Records from a dataset:
-------
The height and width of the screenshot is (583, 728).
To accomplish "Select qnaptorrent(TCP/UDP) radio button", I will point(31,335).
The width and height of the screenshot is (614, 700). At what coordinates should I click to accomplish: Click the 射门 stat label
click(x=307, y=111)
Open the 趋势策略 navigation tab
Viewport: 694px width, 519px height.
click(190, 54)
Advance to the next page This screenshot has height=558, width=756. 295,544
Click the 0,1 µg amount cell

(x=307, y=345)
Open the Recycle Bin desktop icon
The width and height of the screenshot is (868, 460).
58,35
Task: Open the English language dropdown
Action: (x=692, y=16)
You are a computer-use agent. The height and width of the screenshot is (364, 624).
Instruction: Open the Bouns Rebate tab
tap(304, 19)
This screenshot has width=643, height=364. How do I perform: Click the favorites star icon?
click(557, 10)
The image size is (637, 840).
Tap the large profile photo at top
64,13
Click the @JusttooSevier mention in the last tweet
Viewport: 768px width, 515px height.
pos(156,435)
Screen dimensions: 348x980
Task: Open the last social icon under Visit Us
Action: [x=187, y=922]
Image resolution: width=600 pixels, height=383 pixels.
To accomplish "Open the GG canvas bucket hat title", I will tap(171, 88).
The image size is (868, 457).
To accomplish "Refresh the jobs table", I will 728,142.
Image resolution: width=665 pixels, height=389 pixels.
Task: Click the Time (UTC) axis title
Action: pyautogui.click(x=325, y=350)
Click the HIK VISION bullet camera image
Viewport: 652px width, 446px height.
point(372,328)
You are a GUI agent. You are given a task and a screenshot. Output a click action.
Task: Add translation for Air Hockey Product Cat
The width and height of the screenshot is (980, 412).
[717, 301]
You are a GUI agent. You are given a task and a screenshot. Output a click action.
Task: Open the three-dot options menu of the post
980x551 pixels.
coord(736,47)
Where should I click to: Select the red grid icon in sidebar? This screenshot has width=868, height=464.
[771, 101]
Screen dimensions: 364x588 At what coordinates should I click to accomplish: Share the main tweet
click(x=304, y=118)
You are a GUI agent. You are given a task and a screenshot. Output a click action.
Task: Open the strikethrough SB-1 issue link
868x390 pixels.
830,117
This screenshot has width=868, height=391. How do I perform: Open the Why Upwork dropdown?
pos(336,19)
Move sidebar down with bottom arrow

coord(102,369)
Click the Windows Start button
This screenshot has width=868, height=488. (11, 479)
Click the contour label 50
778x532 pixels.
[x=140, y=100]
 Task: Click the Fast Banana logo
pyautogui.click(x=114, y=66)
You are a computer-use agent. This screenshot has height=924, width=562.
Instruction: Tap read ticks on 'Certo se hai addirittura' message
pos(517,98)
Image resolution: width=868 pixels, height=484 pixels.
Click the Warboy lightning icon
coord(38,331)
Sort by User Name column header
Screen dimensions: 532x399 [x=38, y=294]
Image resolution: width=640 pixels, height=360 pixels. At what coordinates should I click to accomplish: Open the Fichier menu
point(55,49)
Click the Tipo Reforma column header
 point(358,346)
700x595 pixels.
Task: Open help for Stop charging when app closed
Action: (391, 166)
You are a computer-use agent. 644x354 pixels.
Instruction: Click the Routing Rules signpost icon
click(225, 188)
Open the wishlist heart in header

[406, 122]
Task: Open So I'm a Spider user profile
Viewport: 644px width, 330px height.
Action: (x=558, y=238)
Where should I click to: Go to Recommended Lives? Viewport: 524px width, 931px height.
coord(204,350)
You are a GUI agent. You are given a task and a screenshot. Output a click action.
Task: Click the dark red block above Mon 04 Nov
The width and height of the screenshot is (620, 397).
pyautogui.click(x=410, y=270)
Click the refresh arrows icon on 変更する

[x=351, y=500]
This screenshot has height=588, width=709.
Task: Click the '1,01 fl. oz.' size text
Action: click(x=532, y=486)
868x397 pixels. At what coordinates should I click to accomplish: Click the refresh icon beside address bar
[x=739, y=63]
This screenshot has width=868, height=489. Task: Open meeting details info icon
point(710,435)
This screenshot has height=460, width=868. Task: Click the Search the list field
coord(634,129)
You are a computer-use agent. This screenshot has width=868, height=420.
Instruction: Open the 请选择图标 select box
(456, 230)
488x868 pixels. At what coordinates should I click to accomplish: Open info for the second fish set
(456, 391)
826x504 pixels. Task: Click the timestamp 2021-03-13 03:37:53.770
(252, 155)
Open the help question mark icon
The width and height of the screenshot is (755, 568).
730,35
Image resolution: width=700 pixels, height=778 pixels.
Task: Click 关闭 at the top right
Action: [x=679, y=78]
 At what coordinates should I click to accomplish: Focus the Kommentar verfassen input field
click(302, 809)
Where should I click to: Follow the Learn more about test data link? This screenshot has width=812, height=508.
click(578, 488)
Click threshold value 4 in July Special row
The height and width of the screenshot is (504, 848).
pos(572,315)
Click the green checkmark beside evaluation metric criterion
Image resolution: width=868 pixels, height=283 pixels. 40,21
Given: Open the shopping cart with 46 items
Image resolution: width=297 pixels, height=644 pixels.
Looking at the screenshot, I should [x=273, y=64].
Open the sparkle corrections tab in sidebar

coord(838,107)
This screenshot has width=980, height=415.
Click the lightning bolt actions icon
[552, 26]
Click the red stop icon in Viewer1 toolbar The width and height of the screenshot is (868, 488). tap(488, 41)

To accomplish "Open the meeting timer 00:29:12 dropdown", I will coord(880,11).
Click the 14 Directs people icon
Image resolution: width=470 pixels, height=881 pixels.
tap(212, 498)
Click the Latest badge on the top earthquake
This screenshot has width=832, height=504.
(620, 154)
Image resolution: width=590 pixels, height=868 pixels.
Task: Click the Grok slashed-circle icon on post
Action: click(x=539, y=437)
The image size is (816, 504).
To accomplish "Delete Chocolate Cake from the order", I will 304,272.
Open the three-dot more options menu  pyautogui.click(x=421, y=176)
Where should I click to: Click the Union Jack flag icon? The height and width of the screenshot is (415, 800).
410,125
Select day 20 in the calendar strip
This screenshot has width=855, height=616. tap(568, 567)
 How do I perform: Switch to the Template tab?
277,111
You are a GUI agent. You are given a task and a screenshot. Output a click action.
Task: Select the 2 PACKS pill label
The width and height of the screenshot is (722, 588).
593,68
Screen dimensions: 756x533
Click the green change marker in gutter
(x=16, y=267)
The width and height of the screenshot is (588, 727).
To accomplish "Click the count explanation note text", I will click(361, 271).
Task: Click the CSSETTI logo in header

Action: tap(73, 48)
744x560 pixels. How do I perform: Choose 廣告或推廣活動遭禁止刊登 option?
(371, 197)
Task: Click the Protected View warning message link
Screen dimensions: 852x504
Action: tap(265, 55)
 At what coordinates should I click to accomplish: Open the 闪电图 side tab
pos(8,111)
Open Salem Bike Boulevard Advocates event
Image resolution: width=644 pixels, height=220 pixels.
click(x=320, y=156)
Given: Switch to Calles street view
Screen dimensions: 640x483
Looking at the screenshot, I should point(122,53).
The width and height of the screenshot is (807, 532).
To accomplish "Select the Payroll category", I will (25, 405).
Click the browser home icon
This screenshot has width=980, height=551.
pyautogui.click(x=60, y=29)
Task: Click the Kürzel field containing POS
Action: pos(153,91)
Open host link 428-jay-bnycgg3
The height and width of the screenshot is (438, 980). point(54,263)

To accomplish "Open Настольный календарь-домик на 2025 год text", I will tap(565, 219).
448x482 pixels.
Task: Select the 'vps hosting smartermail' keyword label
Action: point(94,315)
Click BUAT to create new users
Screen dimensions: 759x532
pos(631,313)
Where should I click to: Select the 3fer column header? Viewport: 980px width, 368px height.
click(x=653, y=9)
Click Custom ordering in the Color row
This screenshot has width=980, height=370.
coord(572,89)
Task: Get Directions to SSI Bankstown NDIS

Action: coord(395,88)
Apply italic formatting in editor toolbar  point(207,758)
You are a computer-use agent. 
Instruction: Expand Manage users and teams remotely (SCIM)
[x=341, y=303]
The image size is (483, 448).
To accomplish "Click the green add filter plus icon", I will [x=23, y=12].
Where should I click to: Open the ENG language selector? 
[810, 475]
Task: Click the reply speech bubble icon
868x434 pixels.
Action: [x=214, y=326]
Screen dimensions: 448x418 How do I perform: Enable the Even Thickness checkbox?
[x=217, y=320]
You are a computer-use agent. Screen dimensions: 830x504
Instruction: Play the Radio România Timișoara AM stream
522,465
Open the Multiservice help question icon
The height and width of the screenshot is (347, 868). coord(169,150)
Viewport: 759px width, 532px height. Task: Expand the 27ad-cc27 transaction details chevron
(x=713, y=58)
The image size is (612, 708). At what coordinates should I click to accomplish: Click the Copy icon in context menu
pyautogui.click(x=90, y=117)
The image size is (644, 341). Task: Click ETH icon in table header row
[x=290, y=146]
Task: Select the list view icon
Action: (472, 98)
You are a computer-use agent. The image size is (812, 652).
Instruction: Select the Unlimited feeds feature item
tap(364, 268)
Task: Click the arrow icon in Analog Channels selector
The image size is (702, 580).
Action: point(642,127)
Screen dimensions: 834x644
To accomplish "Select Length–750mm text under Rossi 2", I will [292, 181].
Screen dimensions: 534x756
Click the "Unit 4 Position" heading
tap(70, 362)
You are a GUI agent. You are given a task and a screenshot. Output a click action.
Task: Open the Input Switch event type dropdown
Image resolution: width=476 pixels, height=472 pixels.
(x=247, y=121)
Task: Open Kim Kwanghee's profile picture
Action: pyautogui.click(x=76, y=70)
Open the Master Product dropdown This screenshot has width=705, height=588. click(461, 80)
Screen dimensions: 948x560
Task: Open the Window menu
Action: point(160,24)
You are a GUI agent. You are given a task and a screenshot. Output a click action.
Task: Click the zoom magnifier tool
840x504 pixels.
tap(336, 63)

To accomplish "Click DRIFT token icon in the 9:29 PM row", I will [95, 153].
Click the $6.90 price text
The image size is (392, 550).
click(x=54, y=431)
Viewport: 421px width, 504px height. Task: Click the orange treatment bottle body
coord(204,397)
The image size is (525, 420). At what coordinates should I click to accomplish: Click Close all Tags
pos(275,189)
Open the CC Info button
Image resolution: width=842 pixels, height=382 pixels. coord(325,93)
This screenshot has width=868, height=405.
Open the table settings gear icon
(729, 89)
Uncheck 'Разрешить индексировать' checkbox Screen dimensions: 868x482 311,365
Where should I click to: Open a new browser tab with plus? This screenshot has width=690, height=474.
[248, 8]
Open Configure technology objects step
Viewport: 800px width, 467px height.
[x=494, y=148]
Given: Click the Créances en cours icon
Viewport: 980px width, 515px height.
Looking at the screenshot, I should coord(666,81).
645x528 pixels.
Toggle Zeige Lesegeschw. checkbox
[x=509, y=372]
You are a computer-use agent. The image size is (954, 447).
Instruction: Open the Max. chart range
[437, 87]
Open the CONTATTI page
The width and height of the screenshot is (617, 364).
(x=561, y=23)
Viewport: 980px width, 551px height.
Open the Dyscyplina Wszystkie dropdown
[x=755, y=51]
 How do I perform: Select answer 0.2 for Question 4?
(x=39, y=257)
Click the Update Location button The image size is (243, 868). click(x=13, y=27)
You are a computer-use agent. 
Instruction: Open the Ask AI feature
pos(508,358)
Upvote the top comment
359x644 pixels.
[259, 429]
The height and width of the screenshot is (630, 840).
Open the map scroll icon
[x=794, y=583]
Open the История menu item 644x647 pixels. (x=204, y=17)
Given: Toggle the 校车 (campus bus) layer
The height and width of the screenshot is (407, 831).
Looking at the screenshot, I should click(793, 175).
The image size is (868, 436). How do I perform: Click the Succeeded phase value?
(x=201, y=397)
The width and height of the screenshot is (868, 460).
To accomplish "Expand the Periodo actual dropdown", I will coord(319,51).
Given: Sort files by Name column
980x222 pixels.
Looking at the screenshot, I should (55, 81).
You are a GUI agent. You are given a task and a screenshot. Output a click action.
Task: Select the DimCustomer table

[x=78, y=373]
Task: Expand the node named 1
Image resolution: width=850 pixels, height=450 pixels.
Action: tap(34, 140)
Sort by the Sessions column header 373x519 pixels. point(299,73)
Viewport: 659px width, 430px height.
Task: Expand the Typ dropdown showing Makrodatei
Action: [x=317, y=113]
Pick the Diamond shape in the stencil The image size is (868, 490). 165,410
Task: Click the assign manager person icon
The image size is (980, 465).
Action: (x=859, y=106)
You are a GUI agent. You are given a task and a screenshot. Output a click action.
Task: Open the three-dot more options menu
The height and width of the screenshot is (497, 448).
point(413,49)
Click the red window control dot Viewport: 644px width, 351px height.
-------
Assignment
Give again exactly, and only, the lines above starting at the one with "Open the Dyscyplina Wszystkie dropdown" and ending at the one with "Given: Toggle the 校车 (campus bus) layer".

Result of this task
Open the Dyscyplina Wszystkie dropdown
[x=755, y=51]
 How do I perform: Select answer 0.2 for Question 4?
(x=39, y=257)
Click the Update Location button The image size is (243, 868). click(x=13, y=27)
You are a computer-use agent. 
Instruction: Open the Ask AI feature
pos(508,358)
Upvote the top comment
359x644 pixels.
[259, 429]
The height and width of the screenshot is (630, 840).
Open the map scroll icon
[x=794, y=583]
Open the История menu item 644x647 pixels. (x=204, y=17)
Given: Toggle the 校车 (campus bus) layer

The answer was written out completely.